金色光辉映照着傅问舟的浅色眼眸,光彩潋滟,含着无尽的柔情,似能把人给融化。
那样的眼神,那样的温柔,本该是属于她的。
温时宁怎么配?!
温书妍的心被嫉妒啃噬着,手指一点点蜷缩,扣紧手心。
眼中冰寒之光,渐渐烧成一团火焰。
演吧,继续演吧,反正也演不了多久了。
她倒要看看,高高在上的傅二爷跌入泥潭时,还能不能装出这样的柔情来。
主厅,沈玉娇彻底没了倚靠。
她眼睁睁地看着傅晏修一步步的走近,那双曾也装着柔情的双眸里,如今只剩骇然的寒意和浓浓的恨。
“夫君……”
沈玉娇往后瑟缩着,眼泪扑簌簌地落下。
“我都是为了夫君,为了侯府……我们都被安王利用了……是安王,是温书妍……”
傅晏修阴森森地盯着她,“为了我,所以你和别的男人苟且?为了侯府,所以你谋害婆母!”
声声怒吼,字字含恨。
沈玉娇表情一怔,难以置信地看向倒在地上已经奄奄一息的男人。
怎么会……
他和她青梅竹马,两小无猜。
知她已嫁他人,他绝望到欲投江而死。
后来,她为生不出儿子而烦恼,他突然从天而降。
说这些年,他游历四方,学了不少本领,可始终放不下她。
于是,他为她排忧解难。
为她寻生子良方,为她奔波芜县……
她也是人,且是个孤独无依,心如浮萍般的女人。
她只是被他感动,一时意乱情迷而已。
“夫君,不是你想的那样……我和他只一次……儿子是你的,肯定是你的。

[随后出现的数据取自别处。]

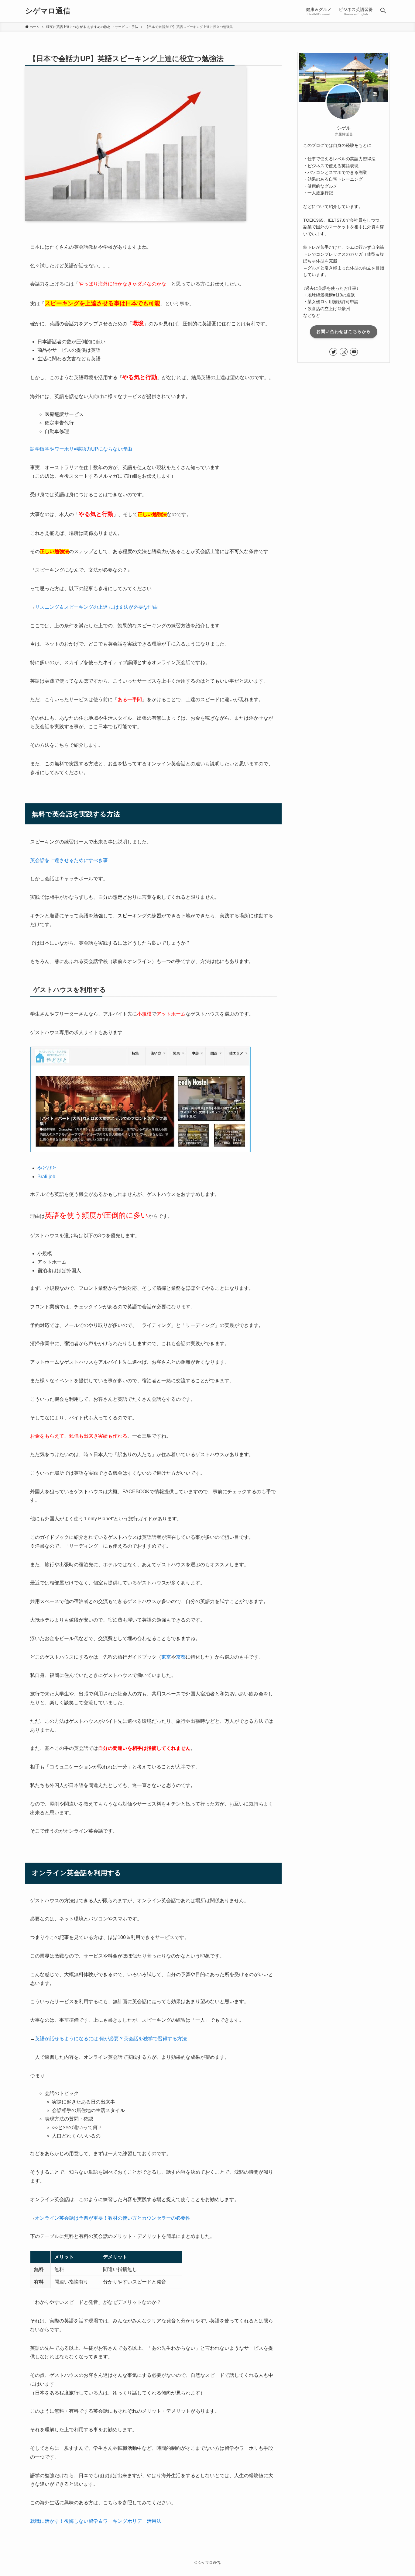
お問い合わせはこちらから (343, 331)
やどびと (47, 1168)
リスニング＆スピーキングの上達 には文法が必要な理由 (96, 607)
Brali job (46, 1176)
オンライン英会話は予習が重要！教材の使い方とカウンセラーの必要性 (112, 2218)
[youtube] (354, 352)
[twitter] (333, 352)
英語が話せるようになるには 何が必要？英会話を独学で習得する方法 (111, 2038)
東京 (166, 1657)
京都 (181, 1657)
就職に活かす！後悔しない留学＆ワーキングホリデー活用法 (95, 2521)
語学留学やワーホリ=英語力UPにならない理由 (81, 449)
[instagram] (344, 352)
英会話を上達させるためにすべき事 (69, 860)
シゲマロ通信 (47, 11)
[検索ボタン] (383, 11)
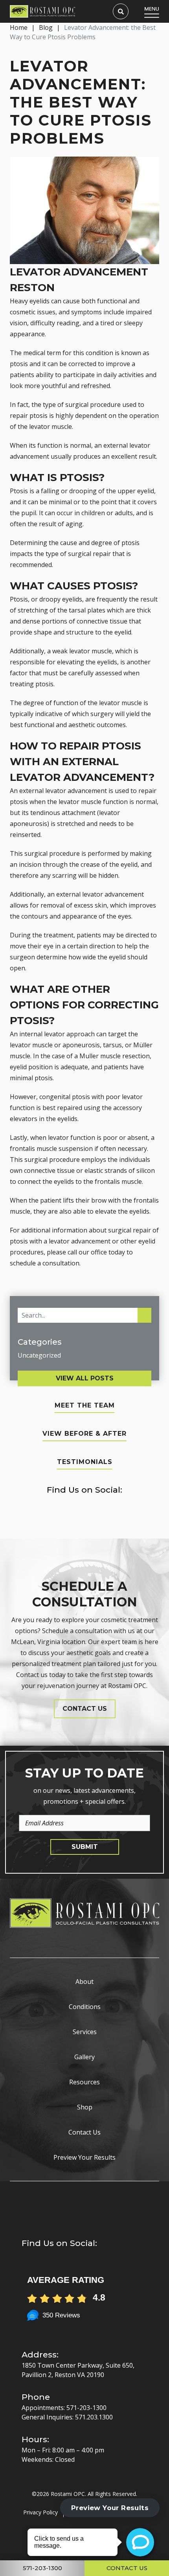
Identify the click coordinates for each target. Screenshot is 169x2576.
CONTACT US (84, 1708)
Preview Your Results (84, 2157)
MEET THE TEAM (85, 1405)
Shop (84, 2107)
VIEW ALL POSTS (85, 1378)
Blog (46, 27)
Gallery (84, 2057)
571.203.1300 (94, 2417)
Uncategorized (39, 1355)
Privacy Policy (40, 2512)
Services (85, 2031)
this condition (93, 352)
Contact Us (84, 2132)
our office (93, 1252)
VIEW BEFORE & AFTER (84, 1433)
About (84, 1981)
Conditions (85, 2006)
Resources (84, 2082)
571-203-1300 (86, 2407)
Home (19, 27)
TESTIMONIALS (84, 1462)
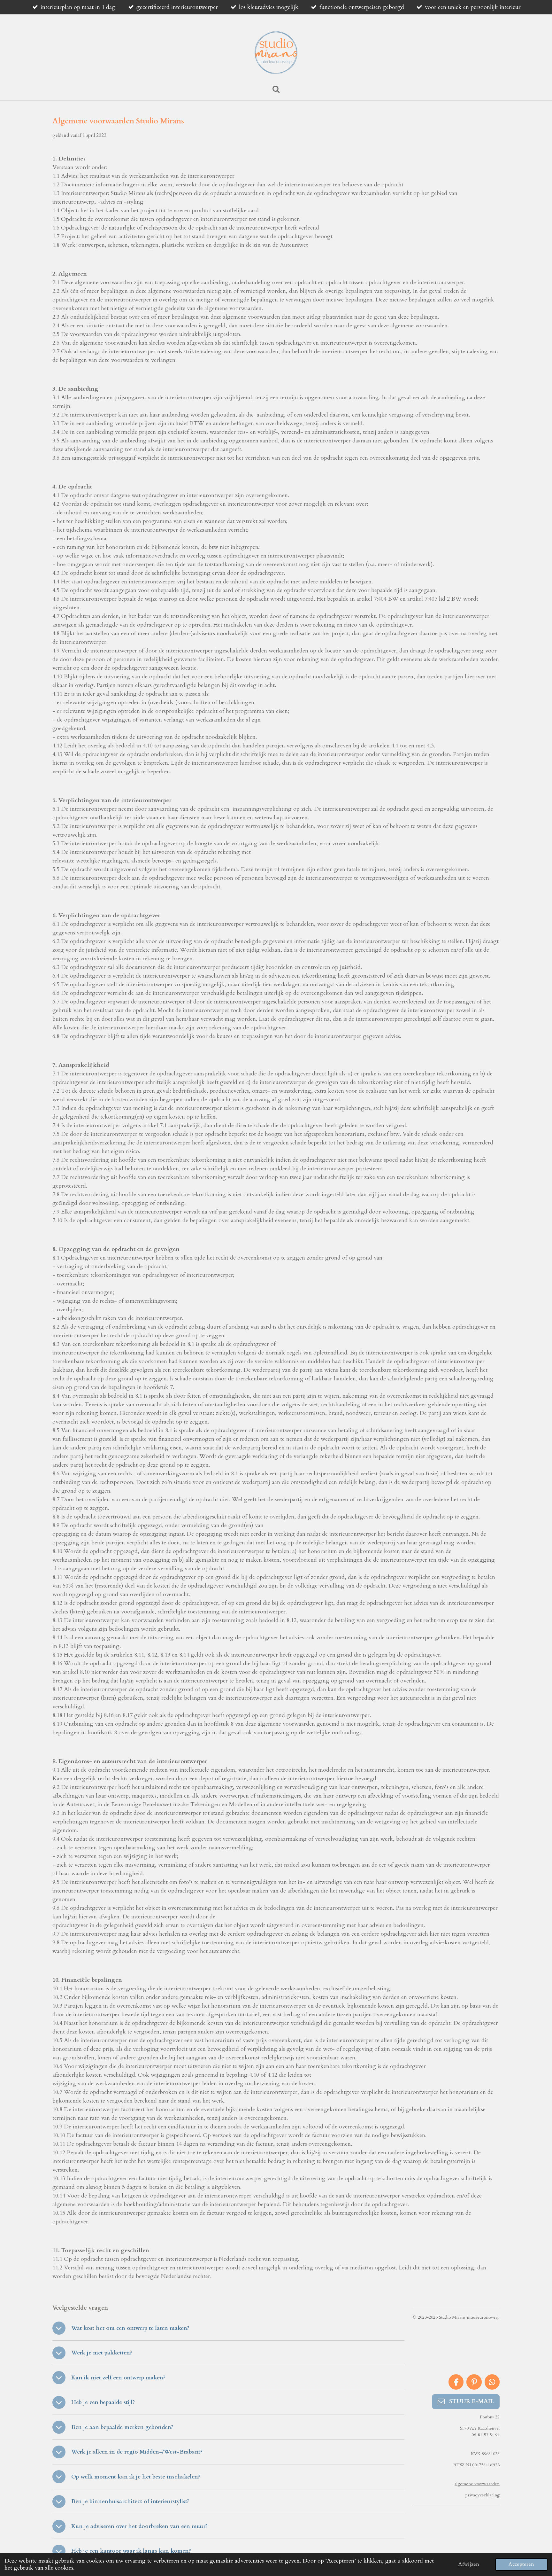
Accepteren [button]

”
沈玉娇怕了,慌了,脱力般跪在地上,试图用孩子唤醒傅晏修的一点点良知。
可傅晏修哪有良知。
他只觉得愤怒,屈辱,恨不得掐死她,掐死那个可能不是他的孩子!
可他不会脏了自己的手。
傅晏修一脚稳稳踹在沈玉娇心口上,一字一句,冰冷无情。
“与外男苟且,谋害婆母,残害功臣……沈玉娇,你死一万次都不够!念你我夫妻一场,共育两女,你自行了断吧。”
“如若不肯,明日我便舍下脸面去报官,到那时,你猜沈家会不会将你挫骨扬灰?”
“哦,提醒你,按大周律法,你这样的荡妇毒妇,是要沉塘的。到时,我一定领着两个女儿去观看,给她们一些警醒,别向自己的娘亲学。”